- What to produce -
However many lines the data holds, transcribe them all exactly.

- Data for this task -
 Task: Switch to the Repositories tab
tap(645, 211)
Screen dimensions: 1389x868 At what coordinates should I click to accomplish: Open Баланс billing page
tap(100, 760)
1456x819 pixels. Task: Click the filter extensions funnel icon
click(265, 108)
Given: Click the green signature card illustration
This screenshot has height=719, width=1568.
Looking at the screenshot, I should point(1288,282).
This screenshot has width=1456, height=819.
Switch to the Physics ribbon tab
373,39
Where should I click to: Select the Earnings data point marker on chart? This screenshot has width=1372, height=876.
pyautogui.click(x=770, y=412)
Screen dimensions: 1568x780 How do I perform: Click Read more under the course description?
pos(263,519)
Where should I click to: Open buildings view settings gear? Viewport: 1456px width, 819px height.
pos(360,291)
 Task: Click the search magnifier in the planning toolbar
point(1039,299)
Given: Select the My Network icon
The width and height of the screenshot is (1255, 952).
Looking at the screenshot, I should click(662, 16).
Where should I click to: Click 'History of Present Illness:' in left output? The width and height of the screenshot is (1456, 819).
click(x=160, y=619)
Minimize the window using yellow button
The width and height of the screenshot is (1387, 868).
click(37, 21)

- Response area -
 Task: Switch to the Repositories tab
tap(645, 211)
Screen dimensions: 1389x868 At what coordinates should I click to accomplish: Open Баланс billing page
tap(100, 760)
1456x819 pixels. Task: Click the filter extensions funnel icon
click(265, 108)
Given: Click the green signature card illustration
This screenshot has height=719, width=1568.
Looking at the screenshot, I should point(1288,282).
This screenshot has width=1456, height=819.
Switch to the Physics ribbon tab
373,39
Where should I click to: Select the Earnings data point marker on chart? This screenshot has width=1372, height=876.
pyautogui.click(x=770, y=412)
Screen dimensions: 1568x780 How do I perform: Click Read more under the course description?
pos(263,519)
Where should I click to: Open buildings view settings gear? Viewport: 1456px width, 819px height.
pos(360,291)
 Task: Click the search magnifier in the planning toolbar
point(1039,299)
Given: Select the My Network icon
The width and height of the screenshot is (1255, 952).
Looking at the screenshot, I should click(662, 16).
Where should I click to: Click 'History of Present Illness:' in left output? The width and height of the screenshot is (1456, 819).
click(x=160, y=619)
Minimize the window using yellow button
The width and height of the screenshot is (1387, 868).
click(37, 21)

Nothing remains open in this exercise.